11. I must hold, therefore, that this case comes under the exception suggested by Sir Barnes Peacock in P. & O.S.N. Co. v. Secy, of State for India (1861) 5 Bom. H.C.R. 1. The subject of liability for the negligence of public servants is elaborately discussed by the learned Chief Justice in Ross v. Secretary of State I.L.R. (1914) Mad. 55. The question which we have to decide, namely, whether the act complained of in this case was done in the exercise of sovereign powers did not arise for decision in that case. The learned Government Pleader relying on the observations of Sir Lawrence Jenkins in Sivabhajan v. Secretary of State for India I.L.R. (1904) Bom. 314 and of the learned Chief Justice in the case already referred to contended that as the Executive Government is vested in the Governor in Council by Section 56 of 3 and 4 William, Cap. 85, the maintenance of the military road is not a liability incurred on behalf of the Government of India and consequently, the Secretary of State is not liable. For a proper solution of this question, it will be necessary to investigate between the relative powers of superintendence possessed by the Government of India and the Government of Madras in relation to the Public Works Department.
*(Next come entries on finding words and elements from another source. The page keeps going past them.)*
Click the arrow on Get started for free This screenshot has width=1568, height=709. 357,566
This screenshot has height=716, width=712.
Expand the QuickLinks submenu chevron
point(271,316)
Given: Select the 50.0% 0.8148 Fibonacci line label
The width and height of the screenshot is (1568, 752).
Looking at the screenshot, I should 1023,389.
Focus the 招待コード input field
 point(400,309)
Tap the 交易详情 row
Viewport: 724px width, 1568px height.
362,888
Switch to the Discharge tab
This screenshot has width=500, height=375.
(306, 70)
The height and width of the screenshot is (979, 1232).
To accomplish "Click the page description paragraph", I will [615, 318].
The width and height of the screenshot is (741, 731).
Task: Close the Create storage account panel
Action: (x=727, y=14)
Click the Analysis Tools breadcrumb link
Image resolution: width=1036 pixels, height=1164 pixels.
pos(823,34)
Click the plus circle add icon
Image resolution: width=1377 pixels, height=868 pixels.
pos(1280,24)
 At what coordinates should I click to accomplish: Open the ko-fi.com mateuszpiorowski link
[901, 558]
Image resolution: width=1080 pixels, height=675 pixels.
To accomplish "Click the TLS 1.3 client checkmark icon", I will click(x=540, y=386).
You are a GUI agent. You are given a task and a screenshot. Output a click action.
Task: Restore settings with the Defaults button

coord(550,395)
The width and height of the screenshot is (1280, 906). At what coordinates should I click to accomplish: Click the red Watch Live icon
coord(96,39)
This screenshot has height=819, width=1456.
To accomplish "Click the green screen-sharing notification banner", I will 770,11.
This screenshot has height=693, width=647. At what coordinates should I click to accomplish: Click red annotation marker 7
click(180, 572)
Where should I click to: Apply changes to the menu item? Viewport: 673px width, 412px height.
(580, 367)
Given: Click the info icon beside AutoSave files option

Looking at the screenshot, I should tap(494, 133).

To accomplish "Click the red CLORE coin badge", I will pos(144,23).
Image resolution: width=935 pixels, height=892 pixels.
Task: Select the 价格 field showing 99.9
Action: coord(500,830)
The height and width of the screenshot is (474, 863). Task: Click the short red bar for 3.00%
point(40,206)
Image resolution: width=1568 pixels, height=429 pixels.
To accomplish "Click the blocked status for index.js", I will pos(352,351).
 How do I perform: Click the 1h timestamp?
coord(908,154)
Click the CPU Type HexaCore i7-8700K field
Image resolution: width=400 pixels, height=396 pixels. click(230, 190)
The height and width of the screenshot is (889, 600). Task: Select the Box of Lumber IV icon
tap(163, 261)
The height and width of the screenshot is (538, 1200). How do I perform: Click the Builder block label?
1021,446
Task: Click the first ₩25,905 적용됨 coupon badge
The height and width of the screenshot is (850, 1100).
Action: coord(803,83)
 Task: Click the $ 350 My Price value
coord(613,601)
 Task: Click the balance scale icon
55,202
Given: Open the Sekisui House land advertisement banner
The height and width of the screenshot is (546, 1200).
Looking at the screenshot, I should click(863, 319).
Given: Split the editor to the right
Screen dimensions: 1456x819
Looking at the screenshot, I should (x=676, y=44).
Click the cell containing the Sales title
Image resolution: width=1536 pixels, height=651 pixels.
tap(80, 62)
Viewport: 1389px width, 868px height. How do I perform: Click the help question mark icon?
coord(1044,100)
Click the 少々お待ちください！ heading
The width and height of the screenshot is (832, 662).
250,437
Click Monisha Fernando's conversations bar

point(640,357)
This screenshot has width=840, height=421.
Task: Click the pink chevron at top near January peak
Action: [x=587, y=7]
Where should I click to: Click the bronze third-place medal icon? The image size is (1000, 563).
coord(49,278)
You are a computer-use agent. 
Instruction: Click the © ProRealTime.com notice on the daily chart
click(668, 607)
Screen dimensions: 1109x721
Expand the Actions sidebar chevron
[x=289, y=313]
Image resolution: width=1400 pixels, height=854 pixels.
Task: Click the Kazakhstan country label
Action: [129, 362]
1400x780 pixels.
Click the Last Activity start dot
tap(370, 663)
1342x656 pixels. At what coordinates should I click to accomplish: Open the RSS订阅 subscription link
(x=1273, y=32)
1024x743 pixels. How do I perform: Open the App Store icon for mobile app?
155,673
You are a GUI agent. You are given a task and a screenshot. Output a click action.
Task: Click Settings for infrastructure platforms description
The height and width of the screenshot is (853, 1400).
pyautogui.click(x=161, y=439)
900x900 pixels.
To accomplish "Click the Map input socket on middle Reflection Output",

We have not sufficient materials before us for that purpose. It would also necessitate an enquiry into the correctness of the concession made by the Advocate-General in Vijaya Ragava v. Secretary of State for India I.L.R. (1884) Mad. 466 that the Secretary of State is liable for all illegal acts of the Governor in Council, Fort St. George. I do not propose to go into these questions, as I have come to the conclusion on the records before us, that the injury caused in this case was not due to negligence resulting from the exercise of other than sovereign or administrative powers by the Government of Madras. I would therefore reverse the decrees of the District Judge and dismiss the suit.